We pulled up suddenly, almost missing the correct address in the dark street. Across the lawn with the heavy bags, I made straight for the front door which was ajar. "Hello there?" ...I pushed the door fully open.
"The door’s open" came a quiet voice from inside and to the left. My partner was just behind me and I could faintly hear the radio traffic chatting away from the portable on her belt. Stepping into the house, I tuned into the bedroom, pushing the door open with one of the bags I was carrying.
It was a neat room, it had been well looked after, but there was a dustiness to everything almost as if the house had been locked up for a long time. There was also evidence of sickness too. I took in an oxygen cylinder on a trolley, a cardboard box of tablets on the chest of drawers and a thick folder of notes from the nursing service on the bed.
There was an elderly man sitting on the chair next to the bed, who looked up at me as I came in. He had red bloodshot eyes. I asked him what had happened and as soon as I said it, I knew the answer. All he said was; "I think she’s gone". The woman lying in the bed was pale and still and her eyes were already dull. She was white, paler than natural, paler than anyone should have been.
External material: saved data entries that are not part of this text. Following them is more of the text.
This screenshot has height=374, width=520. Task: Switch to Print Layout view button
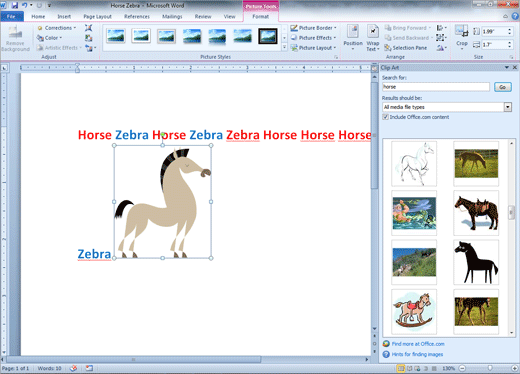[x=400, y=368]
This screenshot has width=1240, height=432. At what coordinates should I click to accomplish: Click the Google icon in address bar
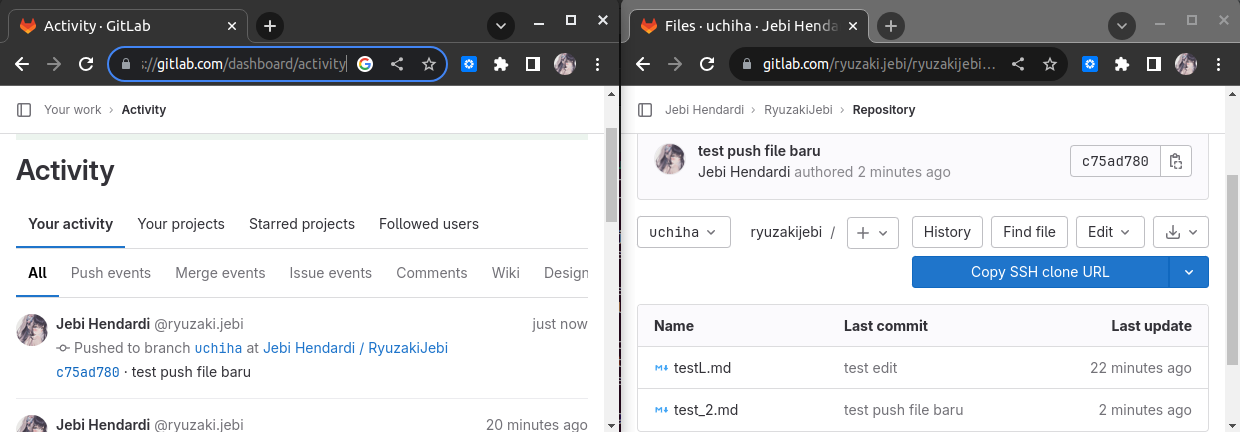365,64
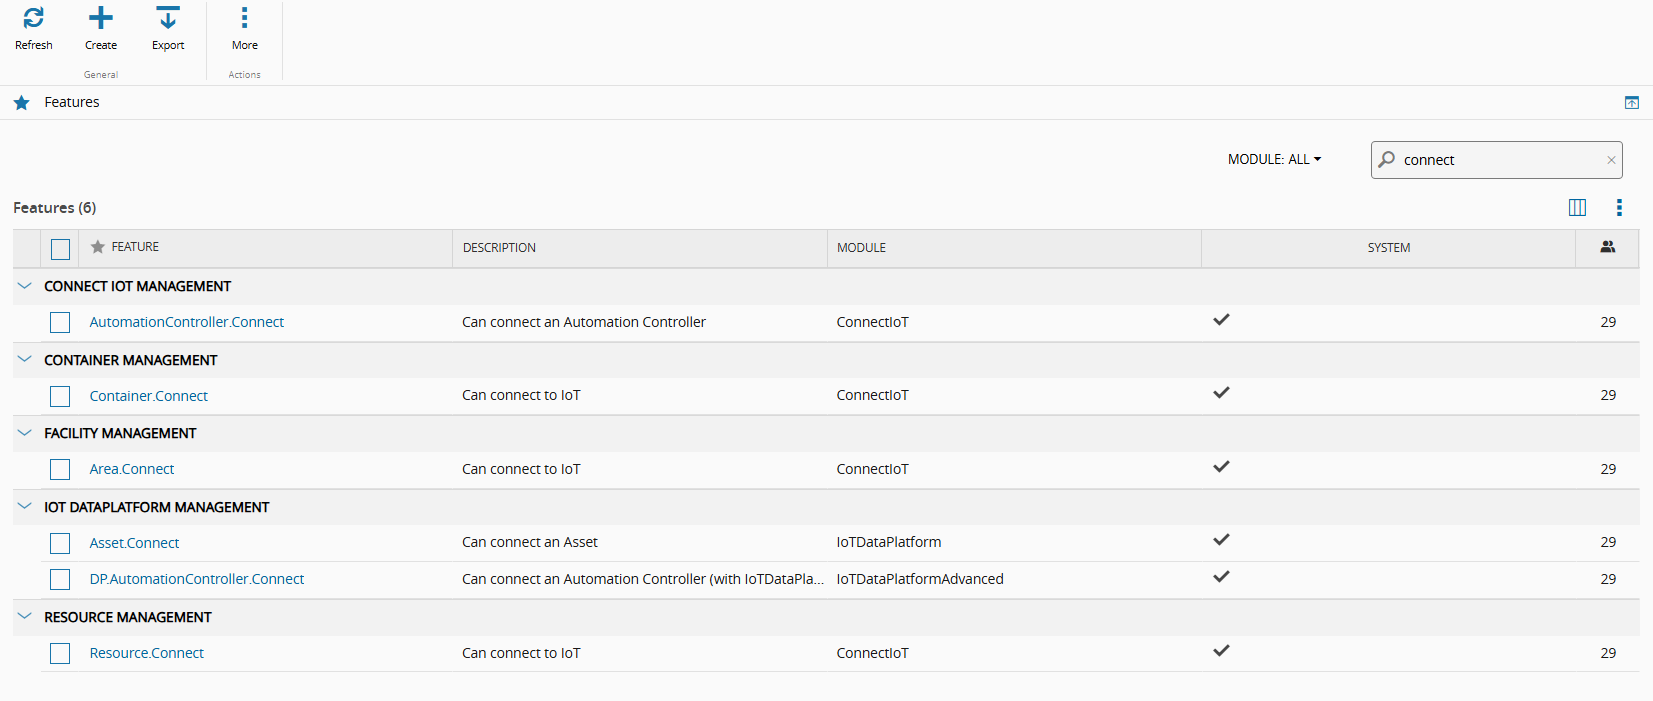
Task: Click the Export download icon
Action: coord(168,18)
I went round the side of the bed and felt for a pulse. Nothing. As gently as I could I asked when he had last spoken his wife or heard her breathing. He said about 10 O’clock when they had gone to bed. I looked at my watch, it was 3.35am. She was cool to touch, her pupils were fixed. I cast my partner a glance, I’m sure we were both thinking the same thing as she passed the cardiac monitor to me. I put the monitor dots on and in doing so noticed the mottled skin and areas where the blood had already settled. The monitor showed nothing.
The hiss of air brakes outside announced the arrival of the fire brigade responder crew. I was about to ask my partner to cancel them and the MICA unit backing us, but she was one step ahead of me and already heading outside to stop them before they all arrived.
I began to ask her husband about her; her name was Eleanor, she’d had cancer, it had been first found in her lungs years ago, later in her bones. As if that wasn’t enough, she had an extensive cardiac and respiratory history and had been on home oxygen for many months. Increasingly unwell over the past 6 months, she had been lovingly cared for day after day by her husband of 46 years.
I came back round the other side of the bed, took a deep breath and told him what he already knew. No matter how uncomfortable it makes you feel to tell someone about the death of a loved one, it is nothing compared to what they must go through. I will never get used to doing it. When he had composed himself I took him out to the lounge room and sat him down on the sofa. We spoke about her doctor and family members. As I explained what would happen next, he listened politely. I looked around; there were pictures of smiling young people on the dresser and some old war-time shots of a proud looking young man in a uniform on the wall.
There were voices in the other room and I realised the MICA unit had turned up after all and were asking if there was anything they could do. We tried, but couldn’t contact the patients own doctor on the phone at that time of the morning so we tried an after hours number. No luck either. It turned out there was a nephew in Melbourne, and he sounded unsurprised when we woke him and told him the news. He would be round in twenty minutes. We contacted the ambulance dispatcher and said we’d be delayed on scene until the nephew got there. We weren’t leaving until someone else was there to stay with him. When I got off the phone, he asked me if he could go and sit with her? As if anyone could deny him that after 46 years.
We both went back into the bedroom and I was pleased to see the other guys had taken all our gear out and tucked her in to bed. I walked back out to wait for the nephew. The old fella deserved a few moments.